- _Consigne A_
Indiquez si chacun des énoncés suivants concorde avec le texte sur l’affichage environnemental des vêtements, en répondant par oui ou non et en citant mot pour mot le passage décisif : (i) l’affichage environnemental obligatoire s’appliquera d’abord aux vêtements ; (ii) la méthode de calcul de l’impact environnemental des produits textiles est déjà arrêtée ; (iii) le classement ABCDE est présenté comme immédiatement compréhensible par les consommateurs.
- _Consigne B_
D’après le texte sur l’affichage environnemental des vêtements, quelle loi a entériné l’idée d’une notation des produits selon leur impact environnemental ?
- _Consigne C_
Rédigez la suite du texte sur l’affichage environnemental des vêtements, en enchaînant directement après sa dernière phrase.

- _Section de texte_
-*-

Affichons le prix environnemental des vêtements
Quand on parle d’affichage environnemental, l’image du Nutriscore est sans doute la première qui vient à l’esprit, par association d’idées.
La mise en place (mouvementée) de ce classement nutritionnel des produits, sur la base d’une note ABCDE associée à un code couleur du vert au rouge type “feu tricolore”, a largement contribué à ce que l’idée d’une notation des produits selon leur impact environnemental fasse son chemin jusqu’à son adoption dans la loi Climat et Résilience de 2021. Le caractère obligatoire de cet affichage environnemental concernera en premier lieu les vêtements (1).
Classement ou score ?
Alors que les discussions et arbitrages ministériels sont encore en cours pour définir la méthode de calcul de l’impact environnemental des produits textiles, une autre question doit être tranchée d’ici la publication du décret d’application destiné à mettre sur les rails cet affichage. Il s’agit de préciser la forme qu’il prendra, sur les étiquettes ou emballages des produits en question. Doit-on opter pour un classement ABCDE coloré, façon Nutriscore, ou pour un score en valeur absolue, que l’on pourrait assimiler au « prix environnemental » du produit ?
Certes, le score ABCDE présente un immense avantage : celui d’être immédiatement compréhensible par les consommateurs. Néanmoins, le score en valeur absolue présente des avantages qui correspondent mieux aux objectifs de sobriété dont le secteur textile a besoin.

-*-

- _Jeu de données_
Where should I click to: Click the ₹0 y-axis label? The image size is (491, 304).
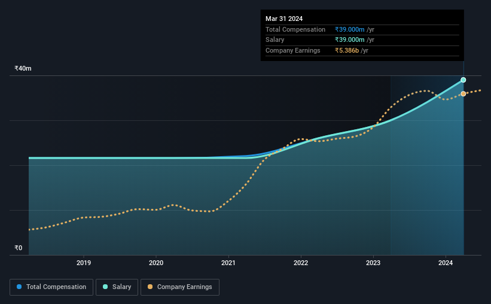pyautogui.click(x=18, y=248)
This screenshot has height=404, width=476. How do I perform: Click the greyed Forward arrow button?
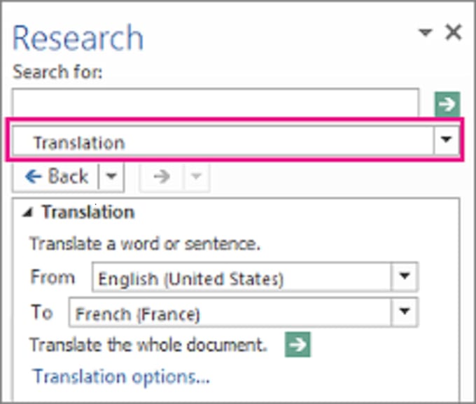click(162, 177)
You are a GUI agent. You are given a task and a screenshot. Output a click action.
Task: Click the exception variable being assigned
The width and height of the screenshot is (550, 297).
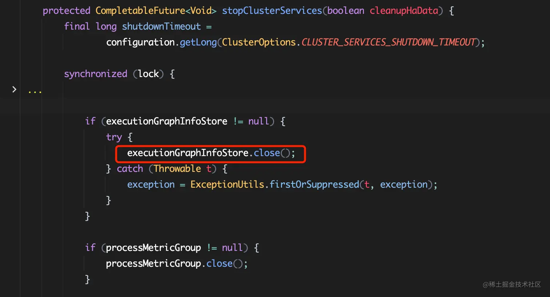tap(151, 185)
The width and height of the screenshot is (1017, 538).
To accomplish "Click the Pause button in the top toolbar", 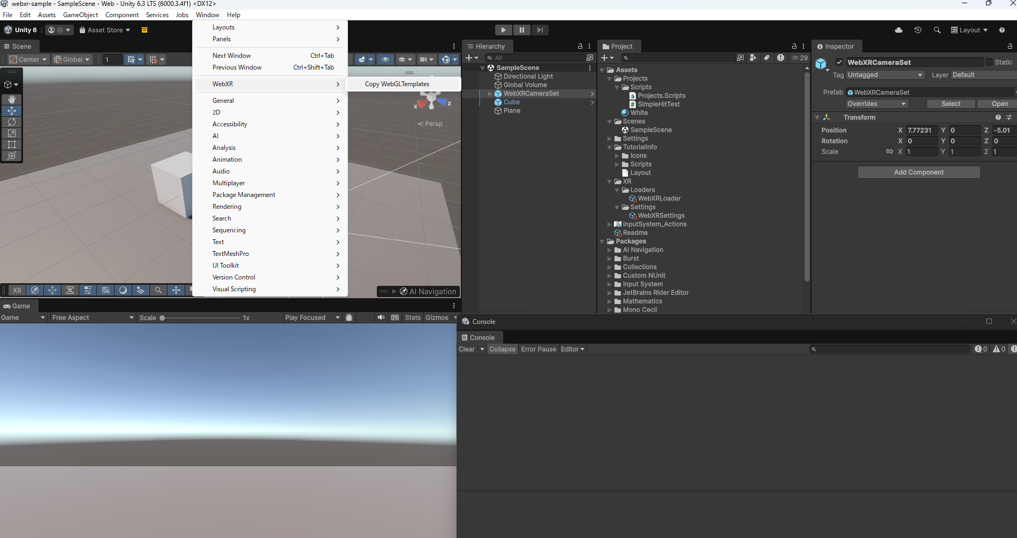I will click(522, 30).
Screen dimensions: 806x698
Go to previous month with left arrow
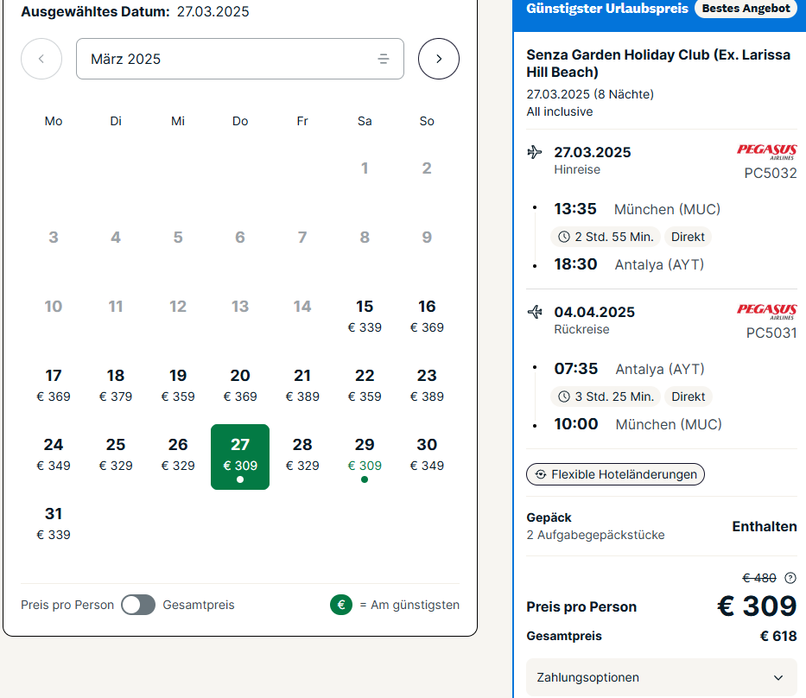point(41,59)
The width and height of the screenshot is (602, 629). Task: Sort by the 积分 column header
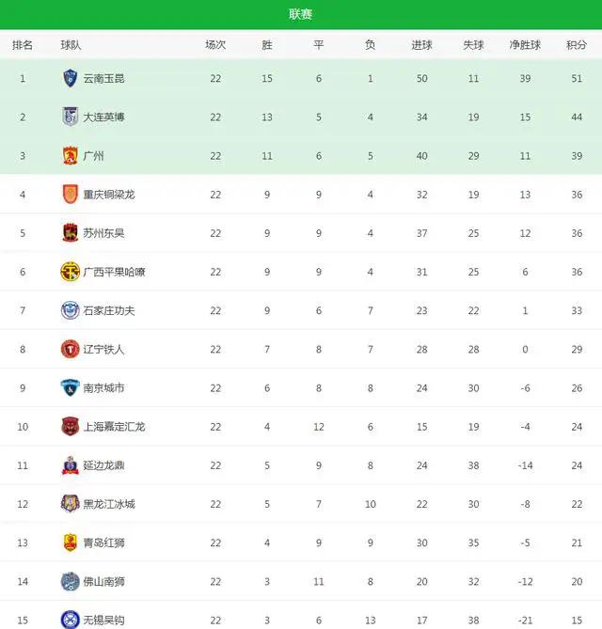coord(577,45)
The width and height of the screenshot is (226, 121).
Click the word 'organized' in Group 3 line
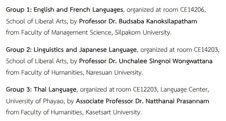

-*-

- _Réponse rédigée A_
(i) Oui : « Le caractère obligatoire de cet affichage environnemental concernera en premier lieu les vêtements ».
(ii) Non : « les discussions et arbitrages ministériels sont encore en cours pour définir la méthode de calcul de l’impact environnemental des produits textiles ».
(iii) Oui : « celui d’être immédiatement compréhensible par les consommateurs ».

- _Réponse rédigée B_
La loi Climat et Résilience de 2021.

- _Réponse rédigée C_
D’abord, l’intérêt de cet affichage en valeur absolue est celui de la prise de conscience de l’impact environnemental de chaque achat. Il permet non seulement de comparer les vêtements entre eux pour faire le meilleur choix, mais de réaliser que chaque vêtement a un impact et de prendre la mesure du poids environnemental de sa consommation. Le classement ABCDE permet bien de comparer deux produits, mais pas de se rendre compte que l’on a dépassé un seuil de surconsommation sur le plan environnemental.
D’autre part, un score en valeur absolu permet d’envisager de comparer l’impact environnemental des vêtements avec d’autres types de produits, si cet affichage est généralisé à d’autres secteurs. Par exemple, si un jean pèse 5 000 points d’impact environnemental et qu’un smartphone pèse 20 000 points d’impact (chiffres totalement aléatoires), les consommateurs auront des ordres de grandeur en tête et pourront prendre de meilleures décisions sur leur consommation.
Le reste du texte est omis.